The first three defendants were production companies who had produced a series called “Mythbusters”, which the claimant asserted covered the same or similar ground to his own work. The fourth defendant was Discovery Channel, the broadcaster and distributor of those programmes. The defendants contended that “mythbusters” was merely a descriptive name that was therefore incapable of generating the necessary goodwill for a passing off claim.

As Mr Justice Richards observed in his judgment handed down on 24 May, the claimant’s books and television appearances and the defendants’ programmes were “not strikingly similar”. The claimant’s books were aimed at an age range of 8-12, whereas the defendants’ programmes were primarily aimed at the “dads and lads” market. As the judge observed: “to the extent that the claimant’s books and the defendants’ programmes have a common theme, it is that suggested by the title: each investigates improbable events or stories in an entertaining way.”

In rejecting the claim, the judge found that a mark such as “mythbusters” that was descriptive would only be protected if it could be shown to have acquired a secondary meaning, and thereby to have become distinctive of the claimant’s activities. The judge found that the term was descriptive to the extent that it informed the reader/viewer that the book/programme was about people who investigated and debunked “myths”. However, that did not mean that goodwill could not attach to it. It was not a word that would be used in ordinary speech to describe a book, person or activity but had been adopted as a descriptive title for a series and was therefore capable of generating goodwill for the purposes of a passing off claim.

The judge also found that even a modest reputation could be sufficient for a passing off claim, but at some point a reputation might exist amongst such a small group of individuals that it would cease to count. The minimum degree of goodwill acquired for a passing off claim was a matter of fact and degree and a passing off claim could not be sustained to protect goodwill which was trivial.

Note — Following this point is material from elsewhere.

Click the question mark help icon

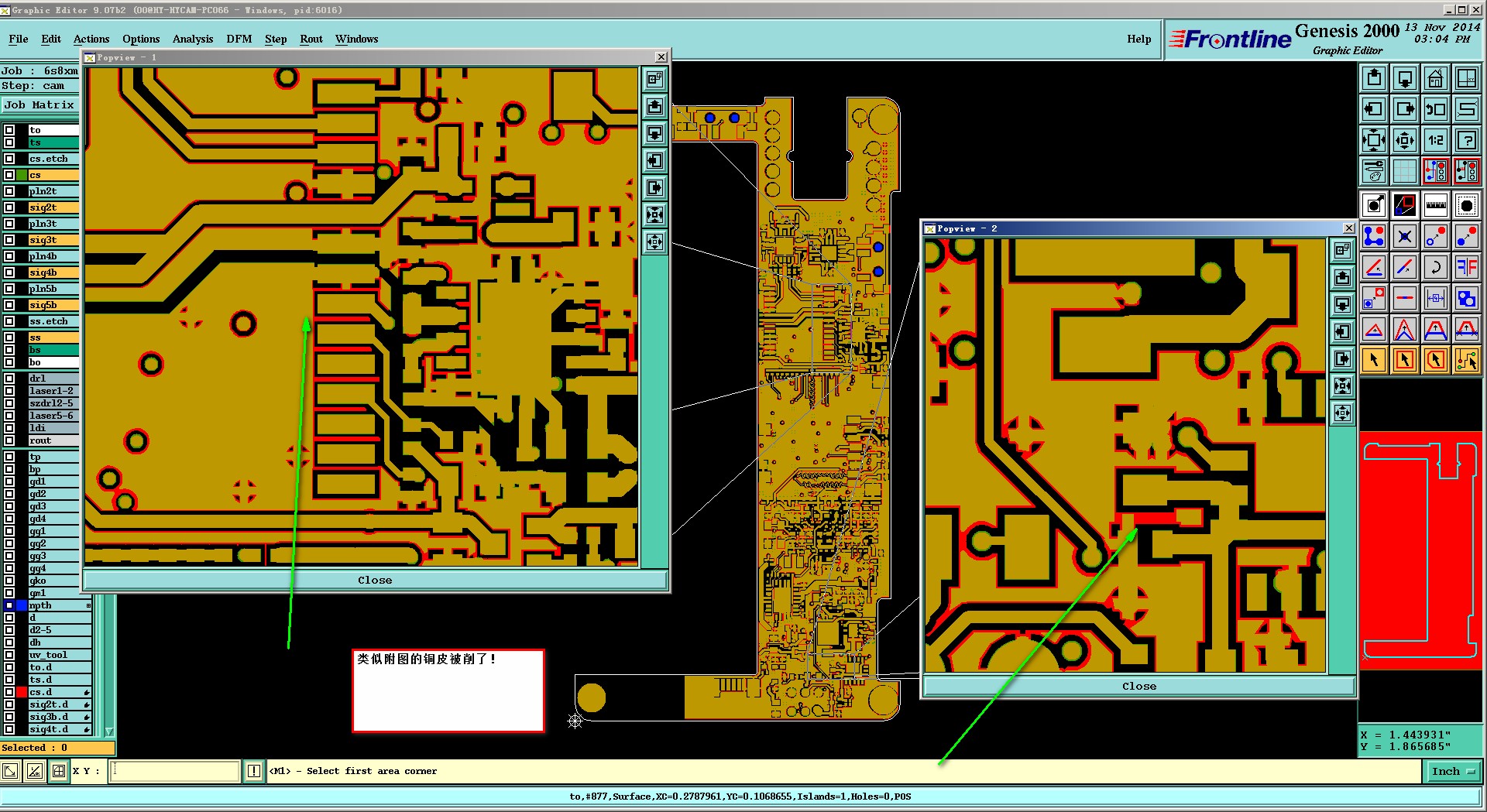pyautogui.click(x=1466, y=140)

In this case, although the claimant had shown that he had initially established goodwill in the term “mythbusters” to describe the investigation of myths for children of primary school age on a minor scale, that reputation had significantly diminished by the time that the defendants’ activities began, and by that stage it was insufficient for the purposes of a passing off claim. The judge also found that the claimant had failed to establish any actual loss or real likelihood of loss.

The judge was critical of some of the claimant’s evidence. In particular the judge found that some of the figures provided by the claimant for sales of its books were “inflated”. The judge also observed that it was clear from the evidence that the term “mythbusters” had “been used in a wide variety of contexts, including some which pre-dated its use by the [claimant], for example an article published … in 1985. Other examples include an NHS website, a mental health users group, a survey on the BBC Radio 1 website, the Sustainable Office Forum and a golf magazine.”

This weak and speculative claim, advanced on a Conditional Fee Arrangement with considerable legal resources on both sides, culminated in a High Court trial lasting nearly two weeks in February this year. The investment of such resources indicates the value of the goodwill in catchy terms that identify a popular TV series or brand.